Social media isn’t toxic like rat poison. It’s more similar to alcohol. A mildly addictive substance, it can be used to enhance social situations and can lead to dependence and depression in a small number of users.
This is very similar to what Instagram has concluded. According to the company’s 2020 internal research, most users felt a positive connection with Instagram. However, one-third said that Instagram made them feel worse. These girls were “unable to resist” logging in. If you still don’t believe Facebook is a company, check out a new Cambridge University study that found social media is strongly associated with poor mental health during sensitive times in life, especially for girls aged 11-13.
How could social media have such an impact on teenage mental health? One reason is that teens (and especially teenage girls) are extremely sensitive to the judgments of teachers, friends, and the internet crowd. As I have written, social media can hijack this keen peer sensibility and drive obsessive thoughts about body image. Social media can not only fuel anxiety, but it also makes it more difficult for young people to deal with their growing pains.

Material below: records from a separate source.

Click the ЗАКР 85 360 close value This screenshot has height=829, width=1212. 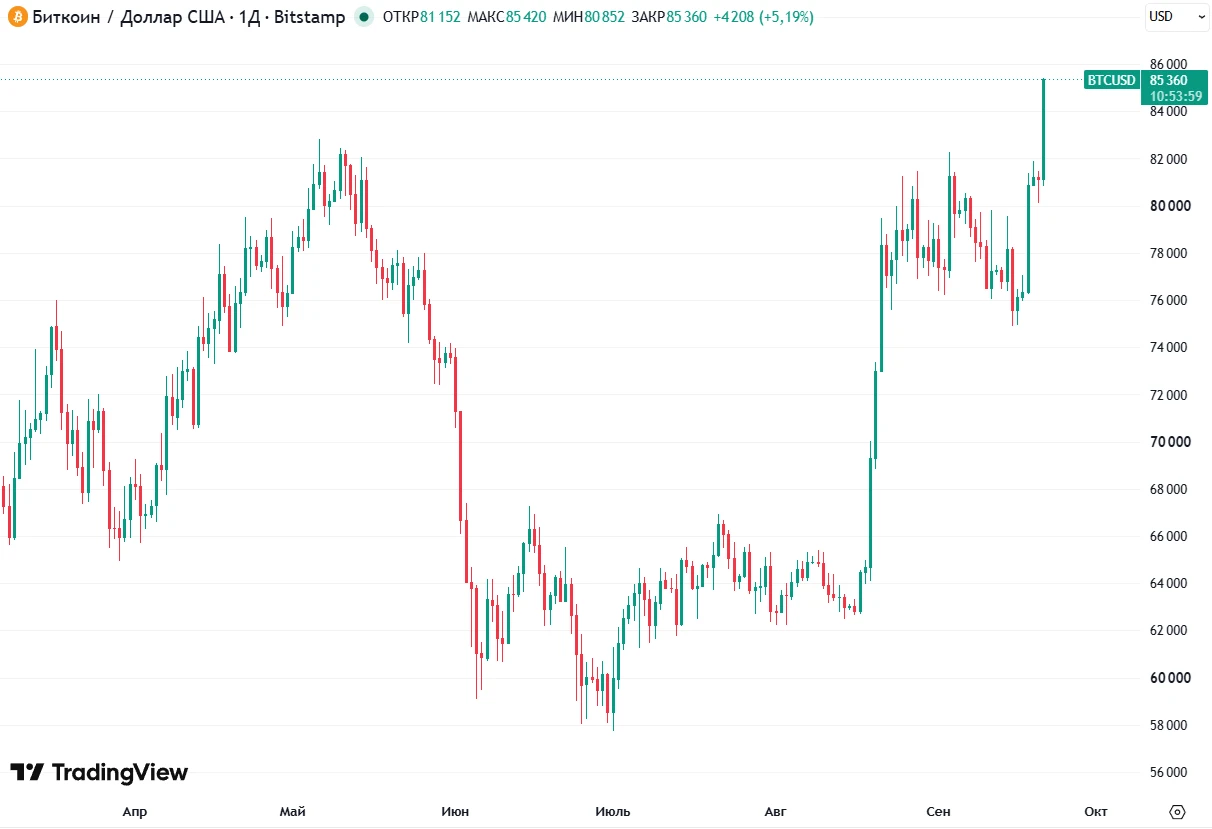[x=670, y=17]
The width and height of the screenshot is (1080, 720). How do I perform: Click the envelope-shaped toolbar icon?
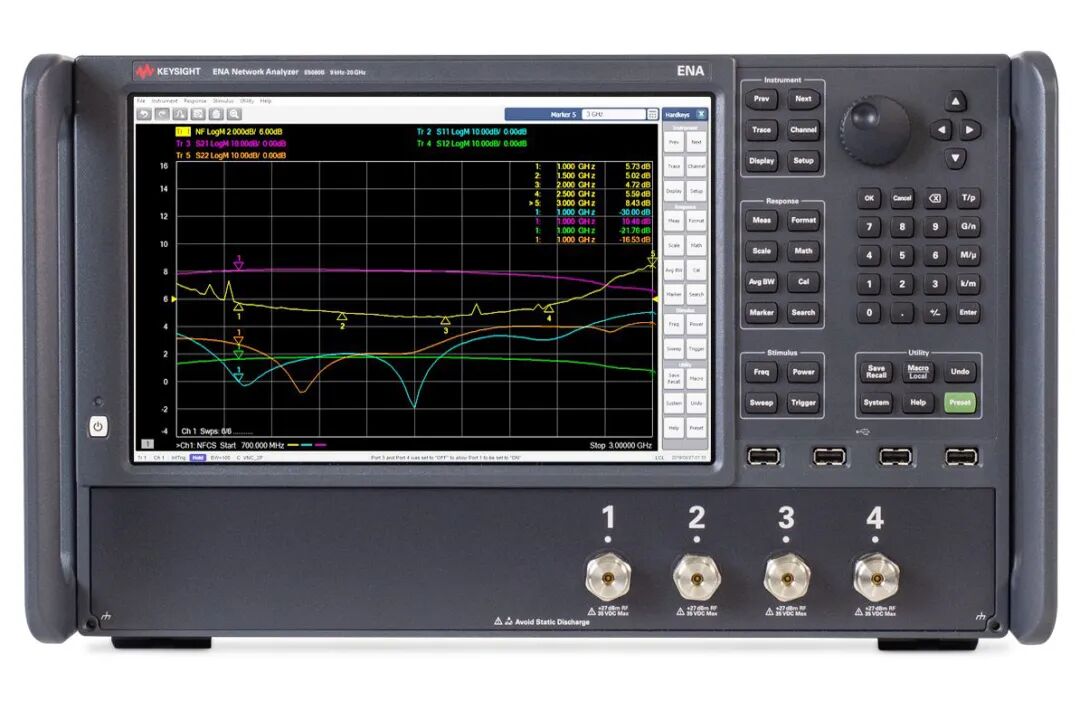pos(196,116)
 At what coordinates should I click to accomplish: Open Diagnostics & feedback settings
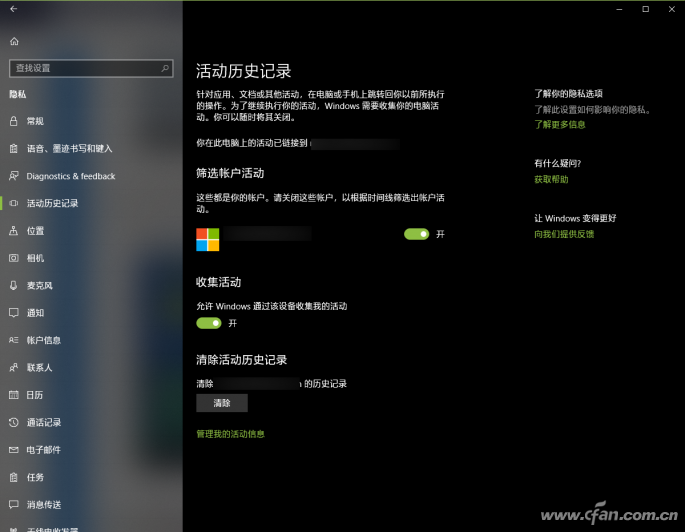70,176
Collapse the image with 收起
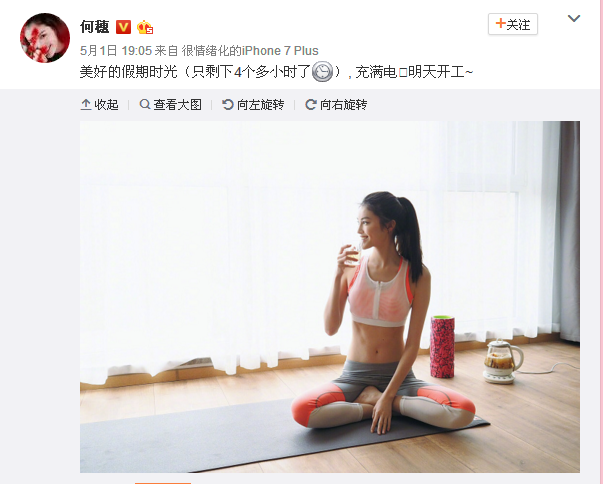This screenshot has width=603, height=484. point(99,105)
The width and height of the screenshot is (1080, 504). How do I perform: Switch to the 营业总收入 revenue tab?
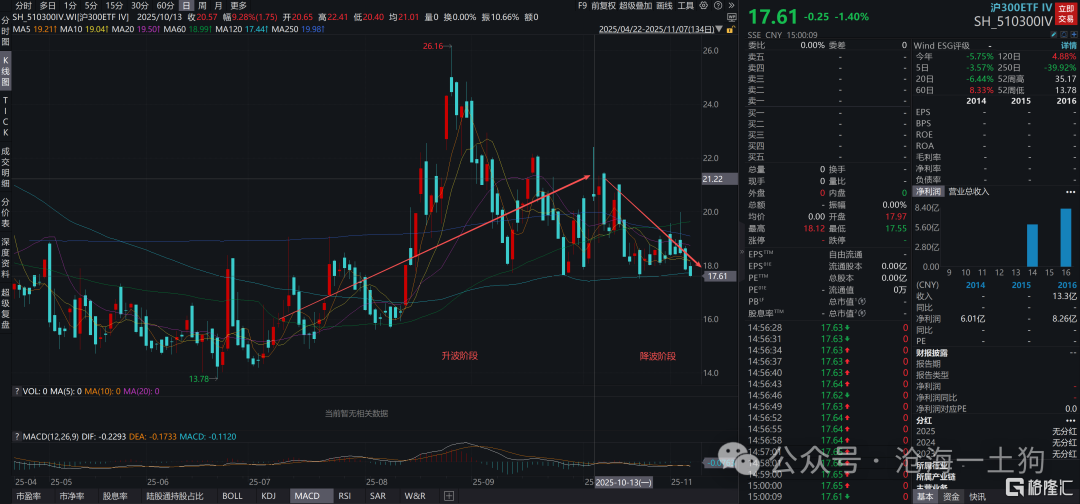(968, 190)
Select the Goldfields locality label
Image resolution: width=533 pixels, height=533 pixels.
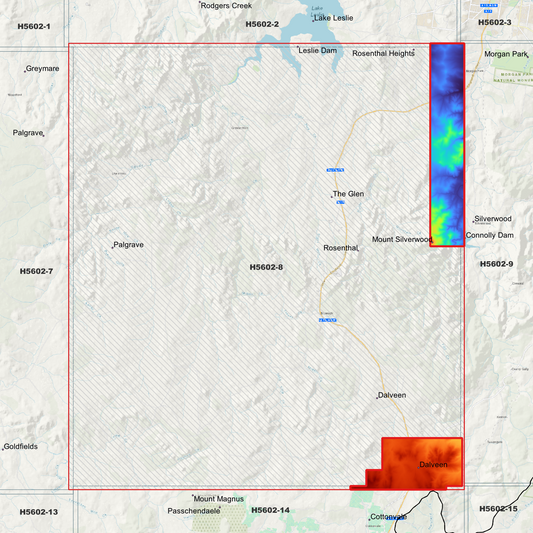click(20, 446)
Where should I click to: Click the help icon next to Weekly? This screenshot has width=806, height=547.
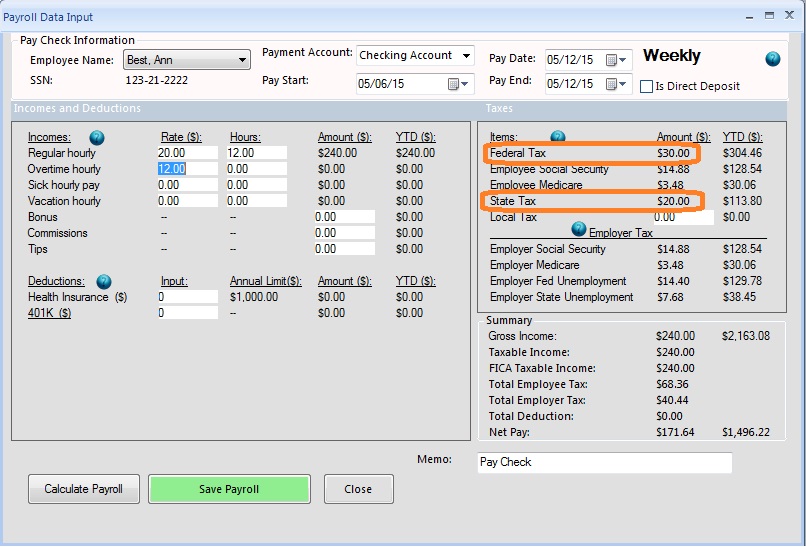point(772,59)
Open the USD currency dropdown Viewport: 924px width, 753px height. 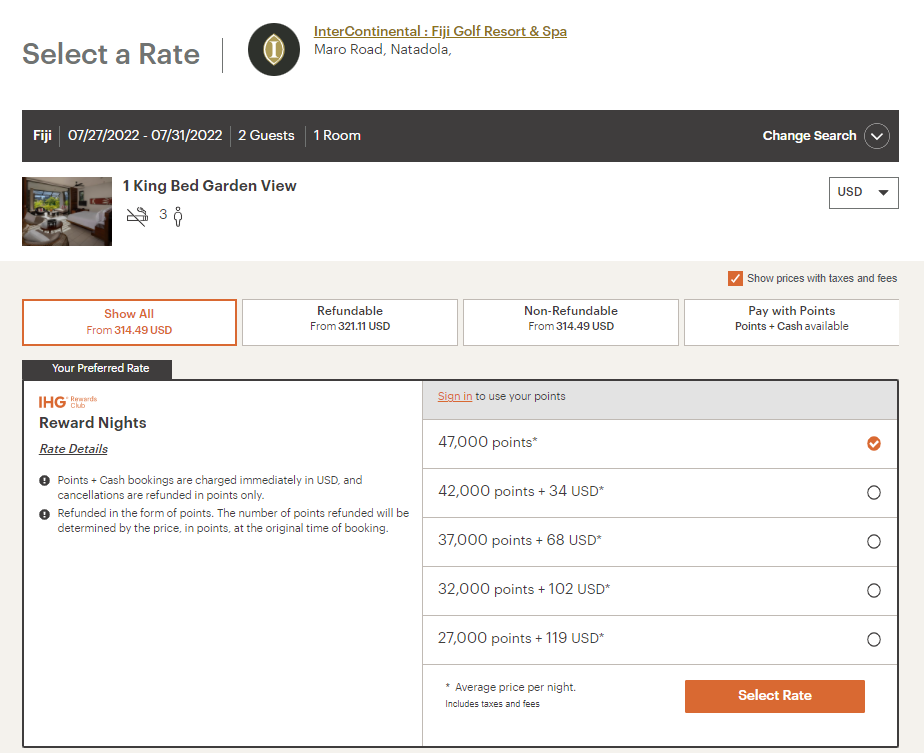coord(863,193)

Social media tells our girls what they should look like and how to act. Our children are being told by a few psychologists that they don’t fit into a certain mold. You’re different. You are not male/female. You’re special. It’s a dangerous world out there. Transgender children are coming out as gender fluid and transgender. They are identifying as trans and gender-fluid at an insanely high rate than ever before. This is partly because they have spent more time at home watching TikTok than going out with their friends.
It’s not only teens. Adults are more isolated than ever. While we are more connected to each other than ever via our smartphones, when it comes down to face-to-face interaction, we would rather be at the table in silence, texting than actually speaking.
We have lost sight of the most important lesson in society, which is to be together and share our food with others. This is due to the fact that we look at people who think differently from us and push them away, rather than working together. It happens on both sides (though there are studies that show that progressives are more likely to have conservative friends than vice versa), which leads to more fracture.
Humans are social creatures instinctively. Social interaction is what we seek. This is how we learn, grow, and sometimes even change our minds. We have given up on in-person interaction which is more emotionally connected and empathic, in favor of digital interactions that are cold and lifeless.
The mental health crisis we are facing is reaching a critical point. While we need to heal, we actively resist healing in favor of more division.